Şerif Hüseyin, Haziran 1916 tarihinde Osmanlı Hükümeti'nin Müslümanlığın kutsal değerlerini çiğnediği ve "Arapların haklarının çiğnendiği" iddialarını sebep göstererek isyan etti.[3] Aksine Türkler, Müslüman topraklarını hakimiyeti altına almaya çalışan güçlere karşı savaşı sırasında Müslüman hilafeti için savaştığını iddia eden kabilelerin isyan ederek İslam'a ihanet ettiğini savundu.[4]
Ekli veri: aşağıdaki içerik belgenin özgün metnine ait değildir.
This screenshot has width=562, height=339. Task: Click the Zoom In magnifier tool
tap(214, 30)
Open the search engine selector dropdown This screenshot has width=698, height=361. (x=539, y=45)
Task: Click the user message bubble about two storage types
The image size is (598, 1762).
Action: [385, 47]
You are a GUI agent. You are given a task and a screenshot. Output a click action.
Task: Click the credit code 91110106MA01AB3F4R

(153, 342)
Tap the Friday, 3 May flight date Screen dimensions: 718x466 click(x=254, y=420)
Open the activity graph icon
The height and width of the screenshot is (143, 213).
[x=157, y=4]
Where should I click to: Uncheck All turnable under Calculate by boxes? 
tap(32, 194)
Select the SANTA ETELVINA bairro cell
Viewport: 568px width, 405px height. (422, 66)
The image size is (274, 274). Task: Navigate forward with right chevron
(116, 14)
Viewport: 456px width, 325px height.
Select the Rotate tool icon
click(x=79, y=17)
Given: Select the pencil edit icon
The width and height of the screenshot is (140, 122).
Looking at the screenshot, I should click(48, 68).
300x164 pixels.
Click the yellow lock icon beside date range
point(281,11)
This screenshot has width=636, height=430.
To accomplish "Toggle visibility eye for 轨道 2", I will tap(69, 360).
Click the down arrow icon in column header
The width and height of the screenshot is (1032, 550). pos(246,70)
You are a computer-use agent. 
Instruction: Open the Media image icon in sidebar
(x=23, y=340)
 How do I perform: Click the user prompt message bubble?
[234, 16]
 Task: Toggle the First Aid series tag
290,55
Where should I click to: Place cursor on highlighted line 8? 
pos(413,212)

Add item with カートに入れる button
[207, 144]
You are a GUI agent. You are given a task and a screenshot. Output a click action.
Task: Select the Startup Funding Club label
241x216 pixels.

İsyan, Birleşik Krallık Yüksek Komiseri Henry McMahon ile Şerif Hüseyin arasında gerçekleşen ve Araplara bağımsız devlet sözü verilen Hüseyin-McMahon Yazışmaları'nın ardından 10 Haziran 1916 sabahı Mekke'de resmi olarak başlatıldı. Daha öncesine de Şerif Hüseyin'in oğulları Ali ve Faysal 5 Haziran'dan beri Medine'de isyan faaliyetlerine başlamıştı. Arap isyancılar 10 Haziran sabahı Mekke'deki hükûmet konağına ve kışlalara saldırdı. Mekke'nin müdafaası ancak 1 ay kadar sürebildi ve 9 Temmuz 1916'da şehir isyancıların eline geçti.[5] İsyancıların öncelikli hedefi, İngiliz hükûmetinin de tanıma sözü verdiği, Halep'ten Aden'e kadar uzanan bağımsız ve birleşik bir Arap devleti kurmaktı.[6]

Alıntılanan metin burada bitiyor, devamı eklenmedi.